In early May, we reported that the California Board of Education was proposing to eliminate calculus and revise its mathematics curriculum to make it more…equitable.
Subsequently, there was a backlash tsunami from the state’s parents, whose children will eventually have to compete for colleges and jobs in the real world.
Now the board is pausing its implementation.
The California Board of Education will not implement its newly proposed mathematics curriculum after critics argued its racial equality components would “de-mathematize math.”The Mathematics Curriculum Framework is expected to be postponed for 10 months, until May 2022, after a board meeting vote on Wednesday.“California is on the verge of politicizing K-12 math in a potentially disastrous way. This postponement means the State Board of Education has heard the message loud and clear. STEM leaders don’t want California students left behind by introducing politics into the math curriculum,” said Dr. Williamson M. Evers, a senior fellow at the Independent Institute, in a statement following an open letter he pinned to California’s education and political leaders.
Hundreds of teachers and those working in science, math, and engineering fields protested the move. The wrote and open letter protesting the move, and their assessment was brutal.

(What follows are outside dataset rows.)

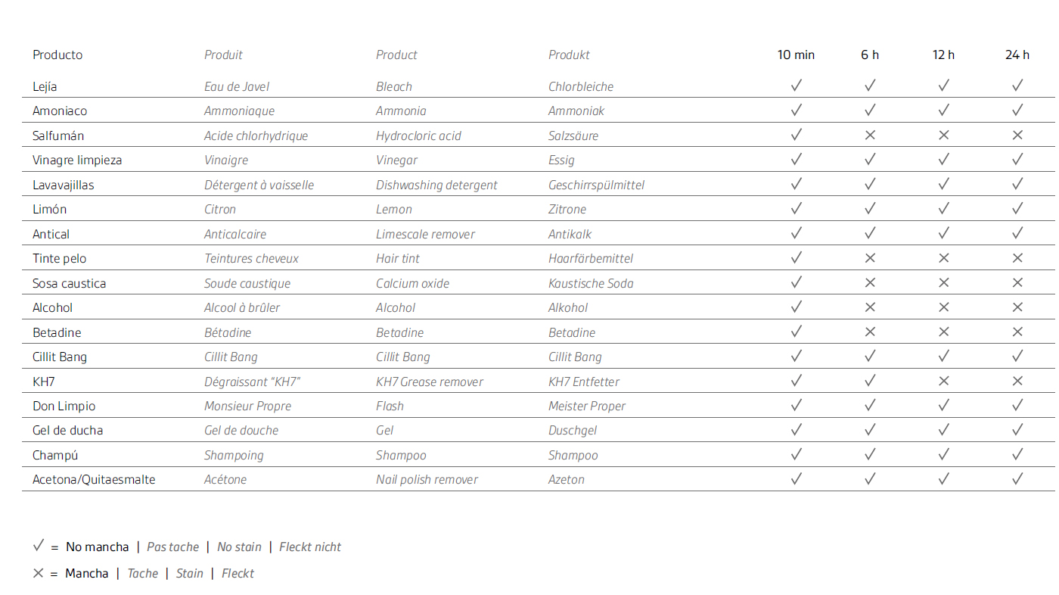Click the Fleckt legend text
The image size is (1059, 595).
coord(238,573)
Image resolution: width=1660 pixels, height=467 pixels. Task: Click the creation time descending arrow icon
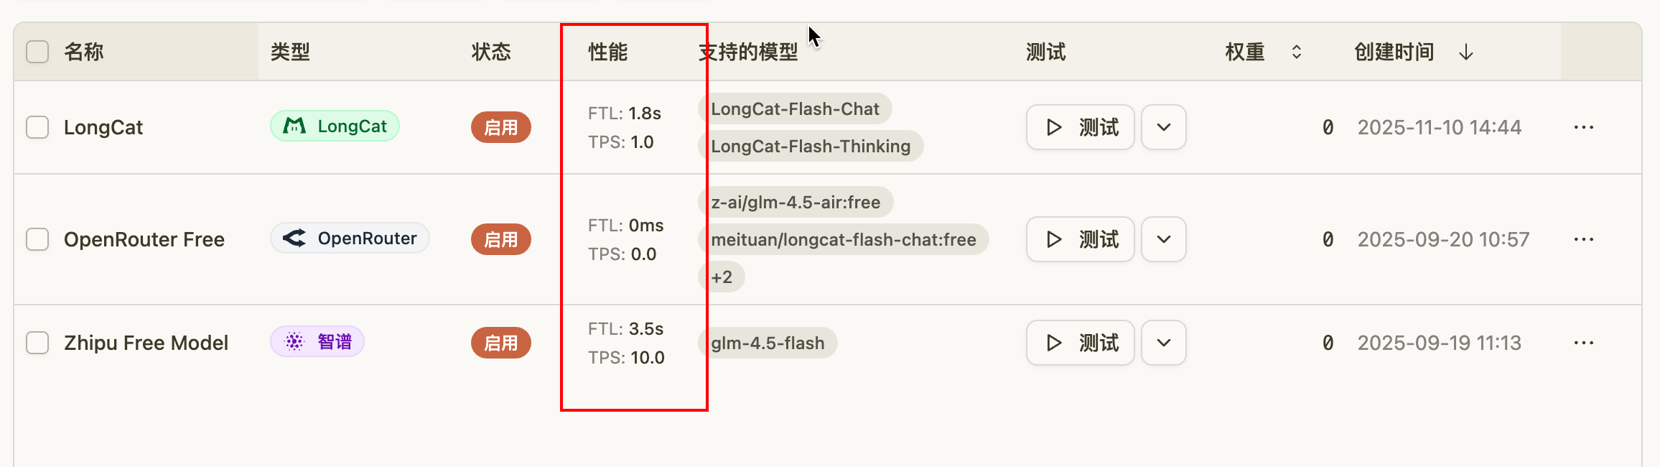(1466, 52)
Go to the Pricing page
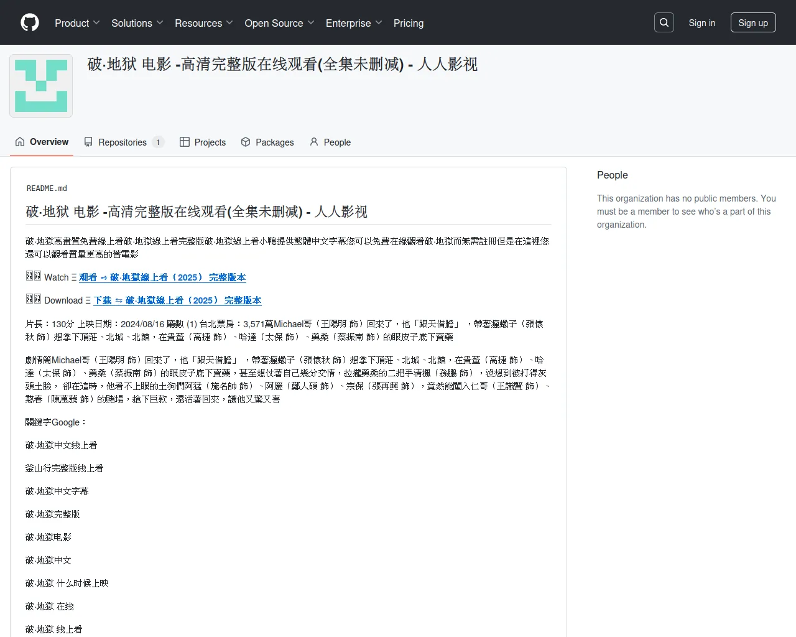 pos(409,23)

The proposed framework would, in effect, de-mathematize math.For all the rhetoric in this framework about equity, social justice, environmental care and culturally appropriate pedagogy, there is no realistic hope for a more fair, just, equal and well-stewarded society if our schools uproot long-proven, reliable and highly effective math methods and instead try to build a mathless Brave New World on a foundation of unsound ideology.A real champion of equity and justice would want all California’s children to learn actual math—as in arithmetic, algebra, geometry, trigonometry and calculus—not an endless river of new pedagogical fads that effectively distort and displace actual math. The proposed framework:
- Promotes fringe teaching methods such as “trauma-informed pedagogy.”
- Distracts from actual mathematics by having teachers insert “environmental and social justice” into the math curriculum.

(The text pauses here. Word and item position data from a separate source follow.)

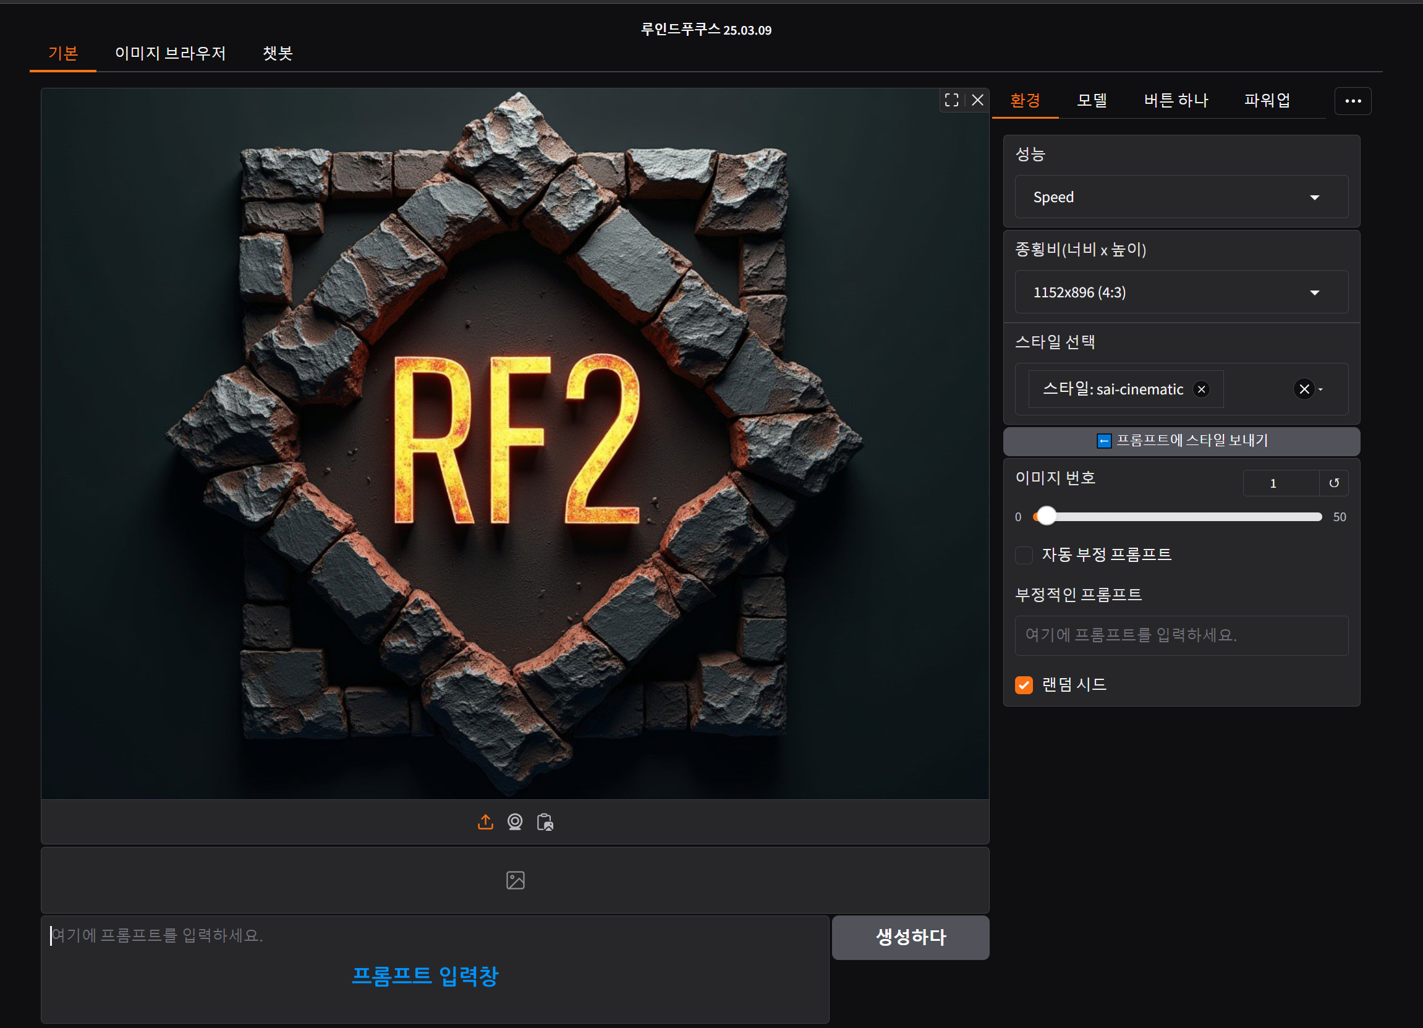1423x1028 pixels.
Task: Remove the preview image with X icon
Action: [x=978, y=100]
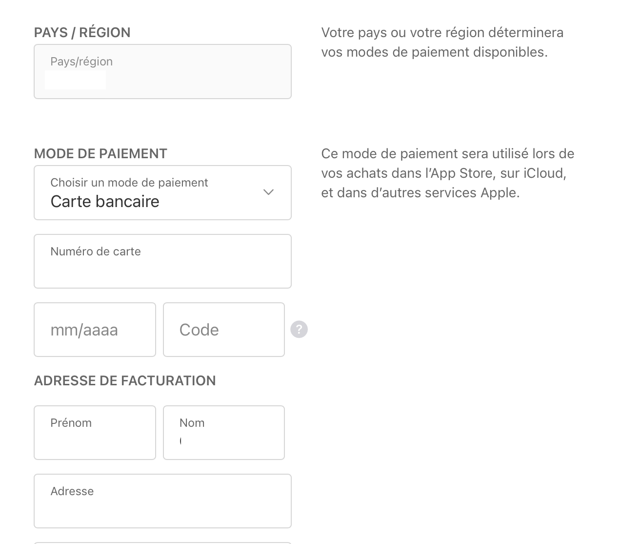Click the "Votre pays ou votre région" description
The image size is (642, 544).
pyautogui.click(x=442, y=42)
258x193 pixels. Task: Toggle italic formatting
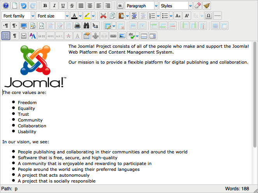click(x=54, y=6)
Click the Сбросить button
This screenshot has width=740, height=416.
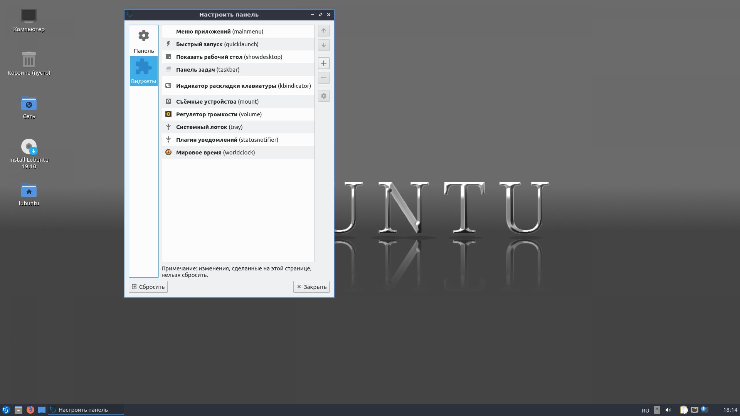point(148,287)
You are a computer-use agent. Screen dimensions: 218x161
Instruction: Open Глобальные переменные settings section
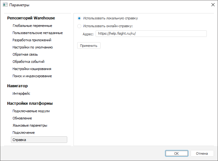click(32, 26)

- Distracts from actual mathematics by having teachers develop students’ “sociopolitical consciousness.”
- Distracts from actual mathematics by assigning students—as schoolwork—tasks it says will solve “problems that result in social inequalities.”
- Urges teachers to take a “justice-oriented perspective at any grade level, K–12” and explicitly rejects the idea that mathematics itself is a “neutral discipline.”

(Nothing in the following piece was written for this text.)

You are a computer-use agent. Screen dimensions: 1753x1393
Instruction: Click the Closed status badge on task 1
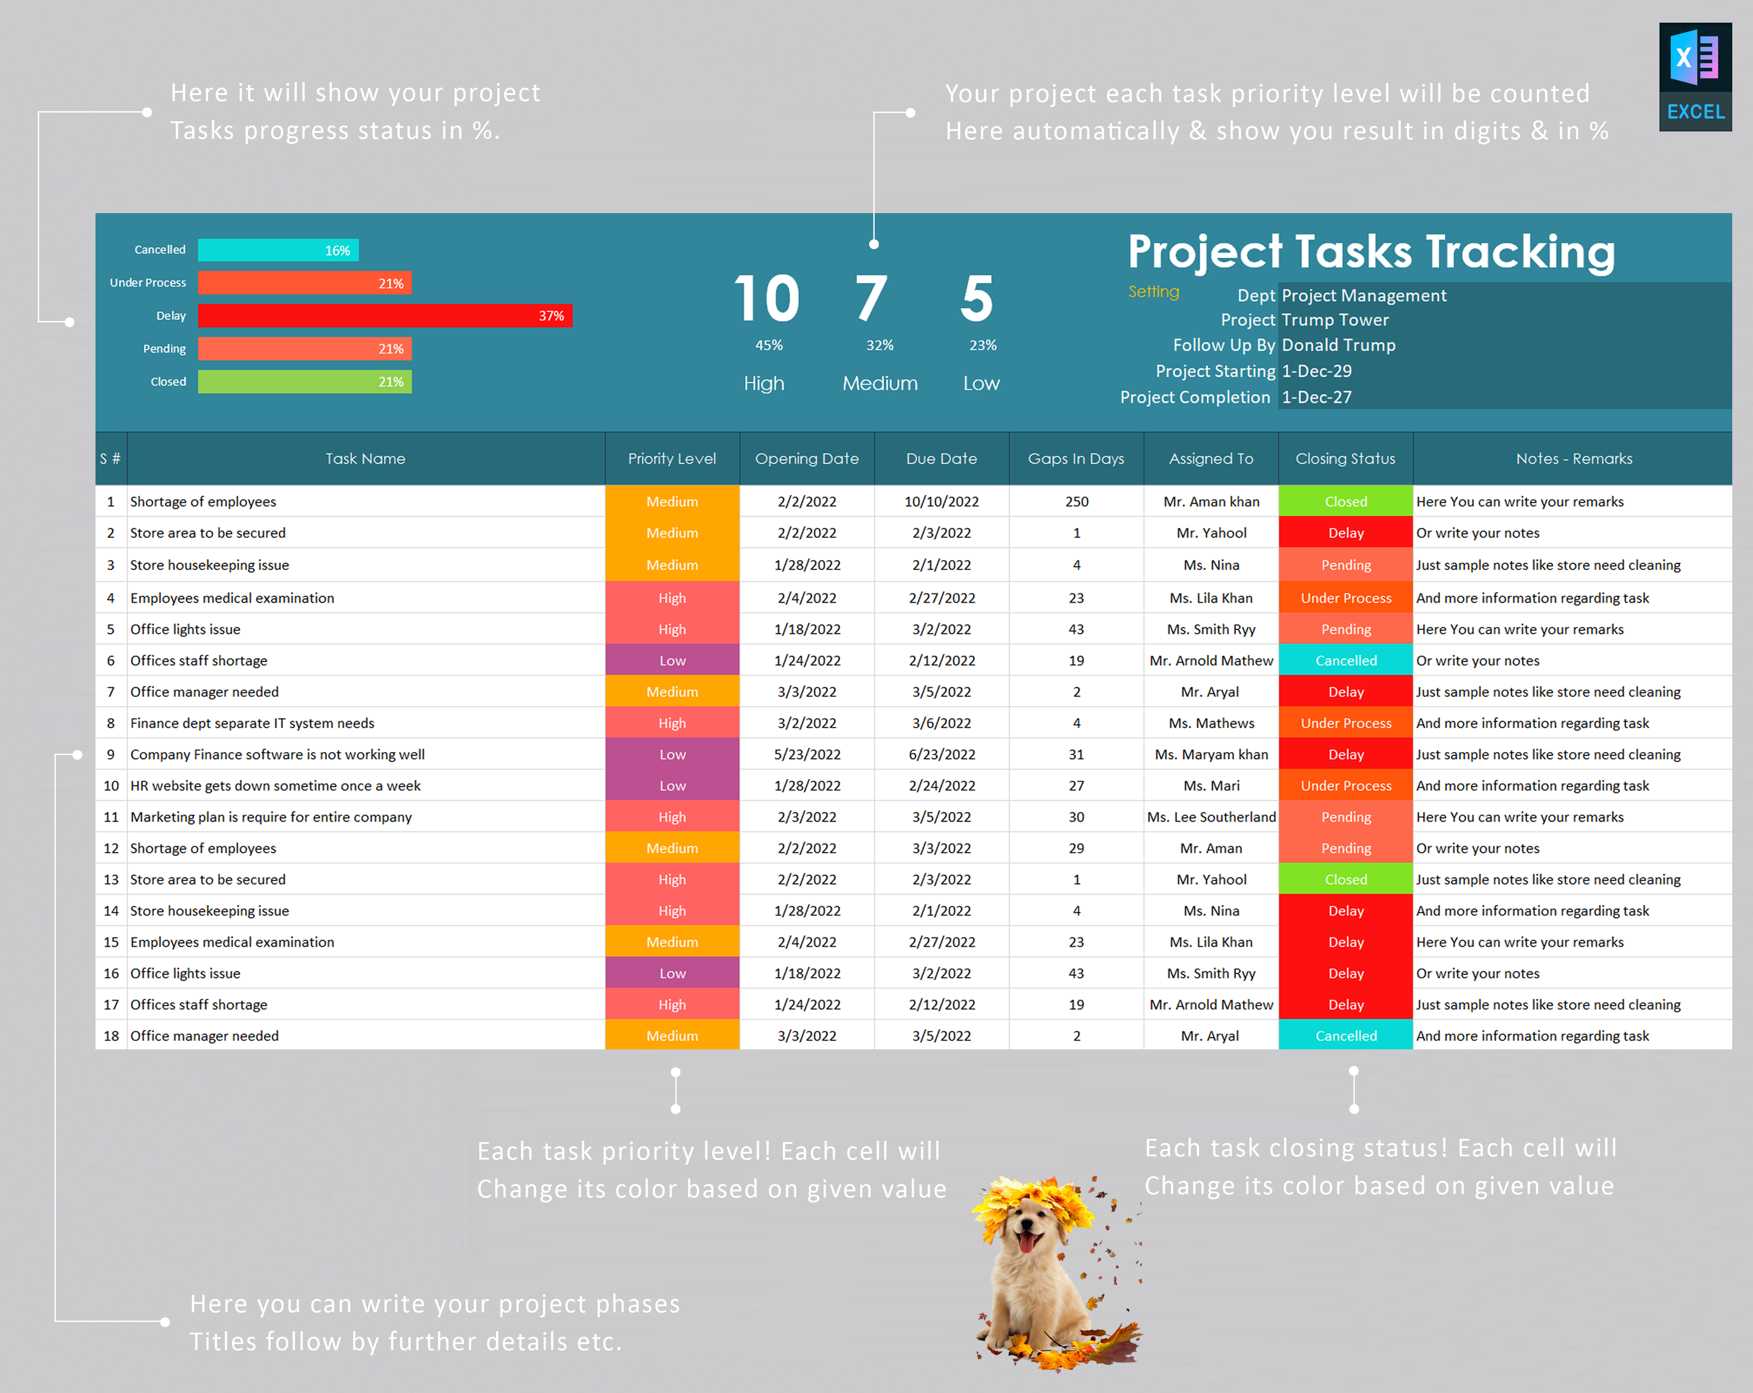pos(1346,501)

- Encourages focusing on “contributions that historically marginalized people have made to mathematics” rather than on those contributions themselves which have been essential to the academic discipline of mathematics.
- “Reject[s] ideas of natural gifts and talents” and discourages accelerating talented mathematics students.
- Encourages keeping all students together in the same math program until the 11th grade and argues that offering differentiated programs causes student “fragility” and racial animosity.
- Rejects the longstanding goal of preparing students to take Algebra I in eighth grade, on par with high-performing foreign countries whose inhabitants will be future competitors of America’s children—a goal explicitly part of the 1999 and 2006 Math Frameworks.
I suspect that the move, in part, is related to the upcoming recall election of Gov. Gavin Newsom. Do doubt many parents would vent their anger about the dumbing-down of school courses and the social justice revisions to materials on our hapless governor.
After all, parents are still upset over delays in getting children back into the classroom.
And the delay will not be the only issue. To be sure, Newsom’s hypocrisy in sending his children to private school will also be an issue.
Meanwhile, let us hope that there is a recalculation in the wisdom of implementing race-based math and that the pause becomes an erasure.